By Raj Lalwani, TwoCircles.net
It is a little intimidating, one must admit, to be sitting in front of an acting powerhouse, someone whose art and craft you have deeply admired. My conversations with Naseeruddin Shah fleeted from religion to Hindi cinema to Bombay or Mumbai, and the city that it has become.
“When my children were in school, there was a form that Ratna (Pathak Shah) and I were supposed to fill. It had a section where one needed to specify the religion of the child. We refused to fill it. In fact, we told the school that it was up to us to instil in our children an awareness of different religions, but let them be free to choose the religion they wish to, if any at all, after they grow up.”
“I was told,” he says, “at the age of five, by the maulvi that all Muslims will go to heaven and all non-Muslims will go to hell. I was extremely upset and questioned the thought. My best friend was a non-Muslim, why should he go to hell? Religion, which was perhaps created to unify, why should that be a reason to divide?”

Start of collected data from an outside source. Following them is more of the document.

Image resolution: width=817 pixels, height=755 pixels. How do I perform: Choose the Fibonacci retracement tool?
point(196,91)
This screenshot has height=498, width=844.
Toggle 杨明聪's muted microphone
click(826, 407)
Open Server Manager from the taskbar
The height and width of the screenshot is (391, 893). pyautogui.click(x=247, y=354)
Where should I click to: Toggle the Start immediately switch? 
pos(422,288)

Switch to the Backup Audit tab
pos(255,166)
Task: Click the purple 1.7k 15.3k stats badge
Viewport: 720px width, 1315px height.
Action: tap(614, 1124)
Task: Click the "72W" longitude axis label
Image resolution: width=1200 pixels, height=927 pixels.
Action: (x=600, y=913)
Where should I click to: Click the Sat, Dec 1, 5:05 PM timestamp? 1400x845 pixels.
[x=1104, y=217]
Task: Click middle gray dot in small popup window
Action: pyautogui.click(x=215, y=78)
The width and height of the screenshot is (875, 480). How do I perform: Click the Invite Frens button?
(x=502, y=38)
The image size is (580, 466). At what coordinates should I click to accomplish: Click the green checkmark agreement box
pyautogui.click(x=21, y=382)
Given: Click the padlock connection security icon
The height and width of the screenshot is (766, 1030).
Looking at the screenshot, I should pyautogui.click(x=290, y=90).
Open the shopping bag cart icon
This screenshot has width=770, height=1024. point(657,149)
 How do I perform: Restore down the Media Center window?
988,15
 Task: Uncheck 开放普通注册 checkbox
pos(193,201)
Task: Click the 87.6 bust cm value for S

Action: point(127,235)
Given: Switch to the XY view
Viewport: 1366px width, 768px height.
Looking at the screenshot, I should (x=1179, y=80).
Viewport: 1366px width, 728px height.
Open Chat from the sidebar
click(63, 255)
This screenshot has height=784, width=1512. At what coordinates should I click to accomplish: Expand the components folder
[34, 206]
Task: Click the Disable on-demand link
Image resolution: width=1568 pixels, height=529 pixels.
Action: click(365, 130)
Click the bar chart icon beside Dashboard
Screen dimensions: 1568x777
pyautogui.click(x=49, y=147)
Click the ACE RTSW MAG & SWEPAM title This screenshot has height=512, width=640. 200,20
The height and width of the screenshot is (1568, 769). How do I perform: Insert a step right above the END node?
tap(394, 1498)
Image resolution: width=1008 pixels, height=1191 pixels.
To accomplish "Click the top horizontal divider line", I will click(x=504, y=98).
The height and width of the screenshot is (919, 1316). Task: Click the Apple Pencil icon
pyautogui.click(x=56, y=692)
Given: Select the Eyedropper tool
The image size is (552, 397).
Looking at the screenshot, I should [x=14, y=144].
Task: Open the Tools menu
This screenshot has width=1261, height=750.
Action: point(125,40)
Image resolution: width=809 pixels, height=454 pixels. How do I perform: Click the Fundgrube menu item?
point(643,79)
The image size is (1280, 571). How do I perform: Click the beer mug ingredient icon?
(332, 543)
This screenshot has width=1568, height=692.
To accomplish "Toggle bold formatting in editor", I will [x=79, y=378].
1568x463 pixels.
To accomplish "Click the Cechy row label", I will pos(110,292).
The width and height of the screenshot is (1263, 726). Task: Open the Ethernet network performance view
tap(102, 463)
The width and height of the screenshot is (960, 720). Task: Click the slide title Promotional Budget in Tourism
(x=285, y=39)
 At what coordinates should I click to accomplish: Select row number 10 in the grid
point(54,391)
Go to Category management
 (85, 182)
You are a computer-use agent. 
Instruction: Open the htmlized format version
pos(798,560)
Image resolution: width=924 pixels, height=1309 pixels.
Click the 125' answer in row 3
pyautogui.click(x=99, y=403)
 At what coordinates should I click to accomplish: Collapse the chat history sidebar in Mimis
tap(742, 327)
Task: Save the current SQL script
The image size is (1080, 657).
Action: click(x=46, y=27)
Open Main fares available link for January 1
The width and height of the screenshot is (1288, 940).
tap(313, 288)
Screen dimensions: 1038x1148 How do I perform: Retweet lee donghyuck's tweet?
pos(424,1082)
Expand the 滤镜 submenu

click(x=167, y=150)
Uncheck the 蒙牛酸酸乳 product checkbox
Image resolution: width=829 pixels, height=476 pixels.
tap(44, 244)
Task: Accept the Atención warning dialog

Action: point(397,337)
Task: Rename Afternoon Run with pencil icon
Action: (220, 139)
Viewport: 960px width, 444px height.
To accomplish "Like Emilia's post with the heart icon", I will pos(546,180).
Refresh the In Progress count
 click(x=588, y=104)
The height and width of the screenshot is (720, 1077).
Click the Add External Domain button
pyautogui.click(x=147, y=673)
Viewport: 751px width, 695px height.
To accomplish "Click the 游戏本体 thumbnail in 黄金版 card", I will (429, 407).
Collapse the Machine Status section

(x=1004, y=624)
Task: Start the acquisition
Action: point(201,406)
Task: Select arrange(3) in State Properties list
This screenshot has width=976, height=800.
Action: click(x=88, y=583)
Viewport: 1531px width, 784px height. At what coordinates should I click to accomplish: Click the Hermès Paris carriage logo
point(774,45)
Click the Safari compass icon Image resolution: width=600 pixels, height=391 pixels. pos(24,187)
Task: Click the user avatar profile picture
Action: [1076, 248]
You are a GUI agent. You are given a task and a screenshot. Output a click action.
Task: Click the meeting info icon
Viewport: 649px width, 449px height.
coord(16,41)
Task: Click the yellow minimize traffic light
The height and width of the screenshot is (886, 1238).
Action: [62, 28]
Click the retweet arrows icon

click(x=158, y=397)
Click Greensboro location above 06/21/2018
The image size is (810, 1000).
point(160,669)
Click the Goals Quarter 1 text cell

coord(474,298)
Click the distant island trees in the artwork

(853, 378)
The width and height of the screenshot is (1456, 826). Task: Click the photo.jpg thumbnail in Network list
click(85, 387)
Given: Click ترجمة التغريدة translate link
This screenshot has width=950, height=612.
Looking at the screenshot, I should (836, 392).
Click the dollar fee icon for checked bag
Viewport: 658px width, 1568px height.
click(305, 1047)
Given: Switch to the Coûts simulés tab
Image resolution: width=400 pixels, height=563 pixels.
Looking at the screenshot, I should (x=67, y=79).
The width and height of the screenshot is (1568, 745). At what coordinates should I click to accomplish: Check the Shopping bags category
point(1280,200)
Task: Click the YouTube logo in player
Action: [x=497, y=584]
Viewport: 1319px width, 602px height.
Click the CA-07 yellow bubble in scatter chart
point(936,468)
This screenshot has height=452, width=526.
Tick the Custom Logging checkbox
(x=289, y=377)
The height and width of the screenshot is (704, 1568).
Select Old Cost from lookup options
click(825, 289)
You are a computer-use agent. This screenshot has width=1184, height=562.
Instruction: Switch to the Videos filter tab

Over the years, Naseer has played characters of different faiths and backgrounds—Muslim, Hindu, Parsi, Catho… while his portrayals have usually been nuanced, doesn’t Hindi cinema stereotype the way Muslims are generally depicted? “What does Hindi cinema not stereotype?” he asks. “It stereotypes religion, it stereotypes class, it stereotypes professions…”
As we discuss the city and its transformation, he takes the taxi driver as a reference point and says, “There was a time in Bombay, that you couldn’t differentiate a Hindu from a Muslim. You would get into a taxi, tell him your destination and he would drive off. Unless he told you his name, there was no visual signage that would tell you his faith. No inscriptions of Islam, no Hindu idol. Today, not only do they regularly refuse fares, there’s also a growing sense of assertion of one’s identity, whatever religion they belong to. And these taxiwallahs are representative of what seems to be happening to the city in general.”